Residivis Curanmor Kembali Berulah
Petugas pun terpaksa melumpuhkannya dengan timah panas pada bagian paha dan betis kiri pelaku.
Penulis: Beri Supriyadi | Editor: Tarso
SRIPOKU.COM,INDERALAYA-- Andi (24) residivis kasus curanmor yang tercatat berdomisili di Desa Siring Alam Kecamatan Tanjung Raja Kabupaten Ogan Ilir (OI), kembali harus mendekam di jeruji besi tahanan Mapolsek Tanjung Raja.
Ia kembali dicokok tim buser Polsek Tanjung Raja langsung dipimpin Kapolsek AKP Herman Rozie SH. Ia ditangkap ketika sedang berada di Desa Siring Alam Tanjung Raja, Rabu (4/5) pukul 09.00.
Saat hendak ditangkap, tersangka berusaha melarikan diri, hingga akhirnya petugas pun terpaksa melumpuhkannya dengan timah panas pada bagian paha dan betis kiri pelaku. Akibat mengalami luka tembak, ia pun sempat diberikan perawatan medis di Puskesmas terdekat.
Untuk mempertanggung jawabkan perbuatannya itu, tersangka dibawa ke Mapolsek Tanjung Raja guna menjalani pemeriksaan lebih lanjut.
Kapolsek Tanjung Raja AKP Herman Rozie SH menerangkan, penangkapan komplotan curanmor Andi cs, berawal setelah pihaknya menerima laporan pengaduan korban sopir bentor bernama Hendra Jaya (35), warga Lk 1 Tanjung Raja berdasarkan LP/65/V/Sek/ tertanggal 1 Mei 2016.
Andi kembali melakukan pencurian motor, pada Minggu siang (1/5) pikul 14.30, dengan korbannya Hendra Jaya yang tengah memarkirkan sepeda motor jenis Honda CBR warna putih biru bernopol BE 4807 IC di Indomart depan terminal Tanjung Raja.
Sepeda motor korban yang telah dimodifikasi menjadi becak motor terparkir dalam kondisi kunci kontak masih tertancap di sepeda motor.

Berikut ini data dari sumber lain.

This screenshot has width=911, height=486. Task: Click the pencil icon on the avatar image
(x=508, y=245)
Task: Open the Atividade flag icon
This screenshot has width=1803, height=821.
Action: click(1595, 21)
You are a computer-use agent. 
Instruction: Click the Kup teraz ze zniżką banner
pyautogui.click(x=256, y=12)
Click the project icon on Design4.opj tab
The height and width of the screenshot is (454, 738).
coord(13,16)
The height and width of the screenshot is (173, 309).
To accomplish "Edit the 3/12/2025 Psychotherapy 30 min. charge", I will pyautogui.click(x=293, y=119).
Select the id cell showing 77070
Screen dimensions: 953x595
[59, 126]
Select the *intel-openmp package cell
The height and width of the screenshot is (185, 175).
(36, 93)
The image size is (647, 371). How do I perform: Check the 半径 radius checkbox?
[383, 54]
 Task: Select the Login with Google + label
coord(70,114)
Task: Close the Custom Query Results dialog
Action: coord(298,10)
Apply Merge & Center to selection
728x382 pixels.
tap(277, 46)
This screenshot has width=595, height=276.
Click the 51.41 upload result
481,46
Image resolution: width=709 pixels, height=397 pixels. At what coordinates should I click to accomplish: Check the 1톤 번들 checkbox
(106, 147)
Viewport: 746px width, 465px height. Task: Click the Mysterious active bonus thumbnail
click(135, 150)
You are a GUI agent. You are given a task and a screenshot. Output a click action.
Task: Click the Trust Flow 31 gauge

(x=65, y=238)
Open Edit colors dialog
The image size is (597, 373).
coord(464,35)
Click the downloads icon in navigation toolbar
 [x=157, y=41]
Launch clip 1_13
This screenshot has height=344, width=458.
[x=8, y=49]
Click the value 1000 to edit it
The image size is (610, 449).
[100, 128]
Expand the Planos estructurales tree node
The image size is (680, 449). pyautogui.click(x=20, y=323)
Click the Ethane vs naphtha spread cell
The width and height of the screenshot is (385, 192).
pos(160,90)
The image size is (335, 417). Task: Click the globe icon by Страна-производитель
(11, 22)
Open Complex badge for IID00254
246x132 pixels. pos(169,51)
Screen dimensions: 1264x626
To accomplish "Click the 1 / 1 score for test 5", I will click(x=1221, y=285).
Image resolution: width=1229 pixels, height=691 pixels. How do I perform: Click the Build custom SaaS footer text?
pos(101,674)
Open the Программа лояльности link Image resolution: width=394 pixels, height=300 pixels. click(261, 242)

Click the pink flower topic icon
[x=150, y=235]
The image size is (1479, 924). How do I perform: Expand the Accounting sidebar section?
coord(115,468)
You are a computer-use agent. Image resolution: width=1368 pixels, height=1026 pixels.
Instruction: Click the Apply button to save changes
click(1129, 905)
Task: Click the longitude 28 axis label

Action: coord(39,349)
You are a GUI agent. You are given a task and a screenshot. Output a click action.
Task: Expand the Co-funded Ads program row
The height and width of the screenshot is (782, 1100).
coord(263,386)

Datanglah pelaku Andi yang telah mengintai motor tersebut.
Di saat korban lengah, pelaku langsung membawa lari sepeda motor korban menuju ke arah Inderalaya. Atas kerugian tersebut, korban pun melapor ke Mapolsek Tanjung Raja.
"Penangkapan tersangka residivis kasus yang sama ini, berdasarkan hasil penyelidikkan yang mana, aksi pencurian tersebut, mengarah kepada tersangka Andi," ujar Kapolsek Tanjung Raja, Rabu (4/5).
Selain mengamankan tersangka, dikatakan Kapolsek, pihaknya juga mengamankan dua tersangka lainnya yang memiliki peran berbeda.
Kedua tersangka yakni Adi Pranata alias Nata (25), warga Dusun 2 Desa Sukapindah Tanjung Raja dan Suhaimi alias Bujang (30) warga Inderalaya.
"Sepeda motor hasil curian dibawa oleh tersangka ke kediaman Nata. Oleh Nata dan Suhaimi, modifikasi rumahan bentor yang terpasang di sepeda motor tersebut, dilepas dan rumahan bentor dibuang ke rawa lebak Tanjung Putus Inderalaya," terang AKP Herman Rozie.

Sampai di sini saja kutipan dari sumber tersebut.